Appau Junior Boakye-Yiadom rend hommage à sa danse
Appau Junior Boakye-Yiadom, “P.Y.T.”, 2009, ballons en latex, rubans et mocassins, avec l’aimable autorisation de l’artiste. (© Appau Junior Boakye-Yiadom/ADAGP, Paris 2018)
On sait reconnaître Michael Jackson parmi tous grâce à un seul geste, un pas de danse, une attitude, un accessoire ou une posture. Et Appau Junior Boakye-Yiadom, un artiste qui fait appel à des techniques variées pour ses installations qui ont des airs de performances, s’est penché sur un pas de danse devenu légendaire.
Son installation P.Y.T. est composée de ballons de baudruche gonflés à l’hélium attachés à une paire de mocassins positionnés sur leurs pointes. Cette sculpture renvoie à son pas mythique “The Freeze” : le chanteur faisait des pointes sur ses deux pieds.
“C’est un instant suspendu qui me fascine, à plusieurs titres. La fragilité physique (surtout associée à la jeunesse) n’en a pas moins la capacité à tenir cette pose. (N’oublions pas que c’était également un pas associé au jeune Elvis Presley dans Le Rock du bagne). La durée pendant laquelle la pose est maintenue est suffisante pour absorber et capter.
En dépit des lois de la gravité. ‘Ce qui monte doit redescendre’ physiquement et symboliquement. […] Dans mon œuvre P.Y.T. […], le remplacement des ballons au fur et à mesure qu’ils se dégonflent fait écho au travail et aux efforts constants de celui qui cherche à entretenir l’image qu’attend de lui le public”, détaille Appau Junior Boakye-Yiadom.
Candice Breitz met à l’honneur les fans et la postérité
Candice Breitz, “Le Roi (Un portrait de Michael Jackson)”, 2005, installation vidéo à 16 canaux, 42 minutes, avec l’aimable autorisation de Kaufmann Repetto (Milan) et KOW (Berlin). (© Candice Breitz/ADAGP, Paris 2018)
L’artiste Candice Breitz veut mettre en lumière la postérité de l’œuvre de Michael Jackson.
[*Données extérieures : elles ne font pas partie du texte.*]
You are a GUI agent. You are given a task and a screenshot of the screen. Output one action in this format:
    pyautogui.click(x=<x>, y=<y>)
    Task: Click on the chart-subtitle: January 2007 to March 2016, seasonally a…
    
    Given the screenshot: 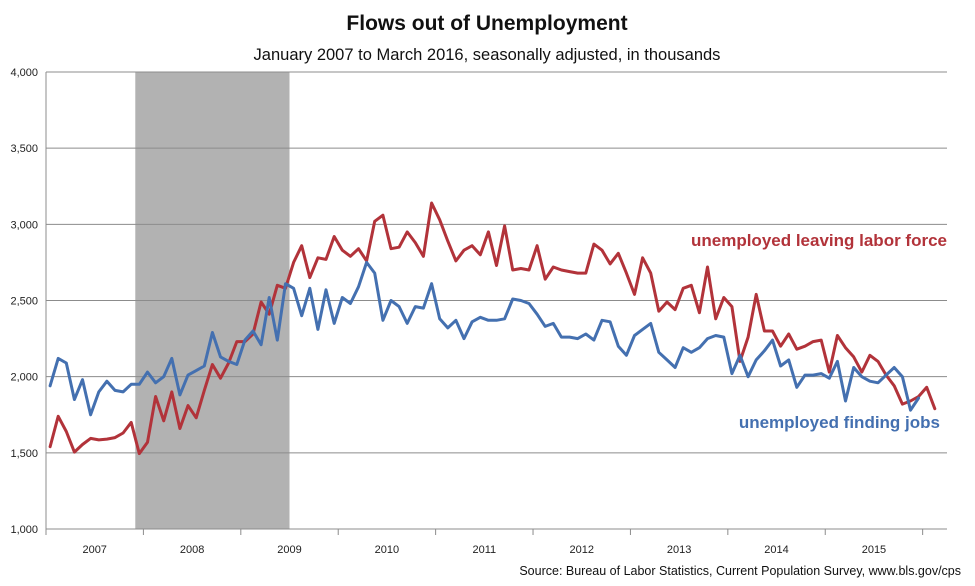 What is the action you would take?
    pyautogui.click(x=488, y=55)
    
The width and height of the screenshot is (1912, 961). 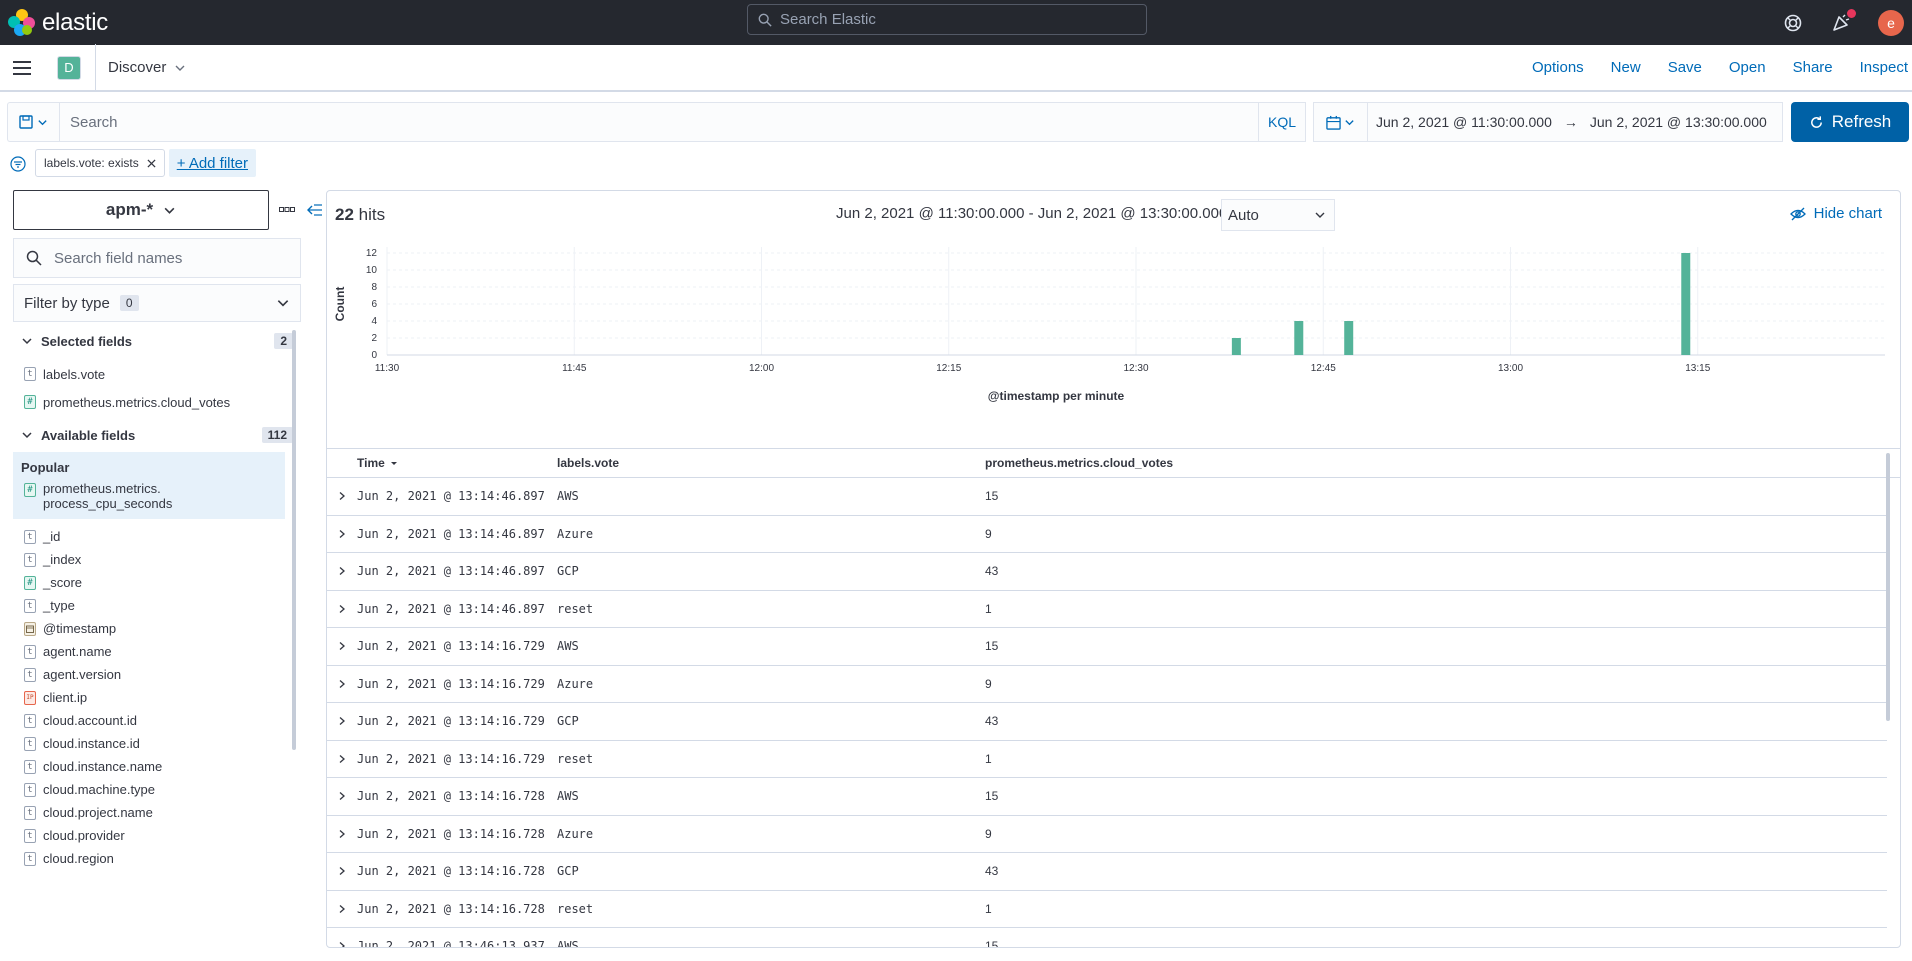 I want to click on interval-select: Auto, so click(x=1278, y=215).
Comment ses titres et son style unique continuent de traverser les époques jusqu’aux plus jeunes ? Dans son installation vidéo Le Roi (Un portrait de Michael Jackson) filmée en 2005, elle a enregistré, dans un studio berlinois, seize fans européens du chanteur, venant de différents pays et trouvés grâce à des petites annonces publiées dans des journaux et sur Internet.
“Madonna et Michael Jackson sont […] présents par leur absence, construits par les projections très recherchées qu’en donnent les fans qui achètent leurs albums, leur vouent une dévotion totale et leur confèrent leur statut de stars… C’est la dimension biographique de la pop qui m’intéresse, la manière dont elle peut devenir la bande-son d’une vie”, explique Candice Breitz.
Dans leur interprétation des plus grands hits a cappella de Michael Jackson, de “Billie Jean” à “Human Nature”, ces fans font entendre leurs accents respectifs et quelques fausses notes. Cette imperfection et cette spontanéité font du Roi une œuvre très touchante, sincère et personnelle.
Immersive et hypnotisante, cette installation fait entrer le visiteur dans une pièce où seize écrans sont disposés, un pour chaque personne qui chantonne – avec inexactitude mais énergie – l’album Thriller (sorti en 1982). À travers leurs styles vestimentaires, on peut voir des indices de leur passion pour Michael Jackson, comme “un portrait du chanteur in absentia”, un reflet de l’appartenance de ses fans et de notre imaginaire collectif.
“Michael Jackson : On the Wall”, exposition collective à voir au Grand Palais jusqu’au 14 février 2019.